-- start Selection --

Clamp Meter

Is a clamp meter capable of reading 600 volts AC and 600 amps AC sufficient for testing our units (Envision 2-ton split, 3-ton packaged unit, 10kW & 15kW heat strips)?

Also, the meter I am looking at can measure current inrush, so I want to make sure I don't make a mistake and buy a 600 amp meter when I should have bought the 1000 amp meter in order to use this feature on the compressors.

Thanks!

 

I employ a very inexpensive meter ~$30. It does everything I need it to and even has a thermistor for temp measures. 600V and amps is fine, but don't spend more than about $50.
J

 

Is this a clamp meter, or a multi-meter with a clamp accessory? Could you be specific about a reasonably priced model? I'm having trouble finding a reasonably priced model that can measure current. I prefer to use a clamp as opposed to probes (I don't want to touch the wrong thing.)

I thought a model with an inrush feature would be helpful in determining a compressor problem before the compressor gives out. Am I on the wrong track, or are there other ways of determining compressor health with the less expensive meters?

 

I picked up a cheap one from Harbor Freight for $20.. how knows how long it will last. Seems ok for what I want to measure.

Digital Clamp-On Multimeter

 

Thanks dgbair. Funny how I never think of HF for this type of thing.

Is having a True RMS meter better than not for my purpose (testing geothermal?) Where would not having a True RMS meter be a problem when working on other things in the house? Can you tell that I really want to just make this purchase once

 

I don't think an amp meter would be very useful in determining compressor health.
A "decent" ohm meter would be of more value for checking compressor windings.

You get what you pay for when it comes to accuracy.

 

A true RMS meter is useful mainly for dealing with highly non-sinusoidal
waveforms -- e.g., square waves, half-wave rectifiers (dimmer switches),
cheap A/C generators, or some DC-to-AC inverters.

I wouldn't expect true RMS meters to have any advantage for making
measurements of stuff from the local electric utility. With well-formed
sine waves, the various tricks/calculations used to make "true RMS"
corrections are more likely to degrade accuracy than improve it.

-- end Selection --
-- start Recorded data --

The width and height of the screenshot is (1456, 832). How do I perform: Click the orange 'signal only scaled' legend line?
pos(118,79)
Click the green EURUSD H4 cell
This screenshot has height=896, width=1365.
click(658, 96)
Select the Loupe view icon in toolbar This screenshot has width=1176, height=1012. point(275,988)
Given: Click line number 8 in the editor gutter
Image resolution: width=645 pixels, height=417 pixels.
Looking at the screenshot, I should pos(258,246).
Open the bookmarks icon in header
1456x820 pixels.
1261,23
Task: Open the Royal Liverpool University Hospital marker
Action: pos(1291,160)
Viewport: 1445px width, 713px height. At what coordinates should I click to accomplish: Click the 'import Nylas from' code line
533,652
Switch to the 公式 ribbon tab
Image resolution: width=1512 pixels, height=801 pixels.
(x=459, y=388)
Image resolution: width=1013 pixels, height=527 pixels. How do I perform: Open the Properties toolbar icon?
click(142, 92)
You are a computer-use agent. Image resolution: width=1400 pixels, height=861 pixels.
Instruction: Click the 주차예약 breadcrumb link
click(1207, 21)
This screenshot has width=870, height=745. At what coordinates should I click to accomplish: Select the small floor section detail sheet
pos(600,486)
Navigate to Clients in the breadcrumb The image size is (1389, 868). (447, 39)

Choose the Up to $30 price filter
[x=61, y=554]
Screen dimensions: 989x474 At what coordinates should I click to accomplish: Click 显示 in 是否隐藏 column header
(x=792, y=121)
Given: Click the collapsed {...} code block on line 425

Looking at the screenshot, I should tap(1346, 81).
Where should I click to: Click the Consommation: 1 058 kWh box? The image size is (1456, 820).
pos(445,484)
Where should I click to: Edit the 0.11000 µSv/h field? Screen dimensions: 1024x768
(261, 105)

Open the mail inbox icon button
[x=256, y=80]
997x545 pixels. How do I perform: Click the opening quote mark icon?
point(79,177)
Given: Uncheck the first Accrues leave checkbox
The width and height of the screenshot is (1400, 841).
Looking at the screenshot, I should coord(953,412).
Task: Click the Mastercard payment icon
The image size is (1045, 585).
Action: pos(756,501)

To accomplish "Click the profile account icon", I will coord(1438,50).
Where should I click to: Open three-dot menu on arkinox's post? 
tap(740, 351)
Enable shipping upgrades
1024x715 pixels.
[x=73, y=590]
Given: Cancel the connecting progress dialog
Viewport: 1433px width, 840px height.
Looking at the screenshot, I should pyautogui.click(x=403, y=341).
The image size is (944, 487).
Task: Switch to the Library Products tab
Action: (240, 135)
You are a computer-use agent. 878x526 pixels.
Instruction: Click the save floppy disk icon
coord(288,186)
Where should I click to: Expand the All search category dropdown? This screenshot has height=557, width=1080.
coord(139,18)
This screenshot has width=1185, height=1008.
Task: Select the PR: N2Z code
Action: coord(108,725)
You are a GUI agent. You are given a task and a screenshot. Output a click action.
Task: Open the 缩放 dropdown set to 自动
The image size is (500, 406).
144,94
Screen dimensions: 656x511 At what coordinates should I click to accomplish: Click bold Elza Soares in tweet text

-- end Recorded data --

(Problems to solve):
1. Translate this sentence from the clamp meter thread into Spanish: "You get what you pay for when it comes to accuracy."
2. Reproduce the passage of the clamp meter thread that begins at the words "Thanks dgbair. Funny" and stops after the words "comes to accuracy.".

(Answers given):
1. En cuanto a la precisión, uno obtiene lo que paga.

2.
Thanks dgbair. Funny how I never think of HF for this type of thing.

Is having a True RMS meter better than not for my purpose (testing geothermal?) Where would not having a True RMS meter be a problem when working on other things in the house? Can you tell that I really want to just make this purchase once

 

I don't think an amp meter would be very useful in determining compressor health.
A "decent" ohm meter would be of more value for checking compressor windings.

You get what you pay for when it comes to accuracy.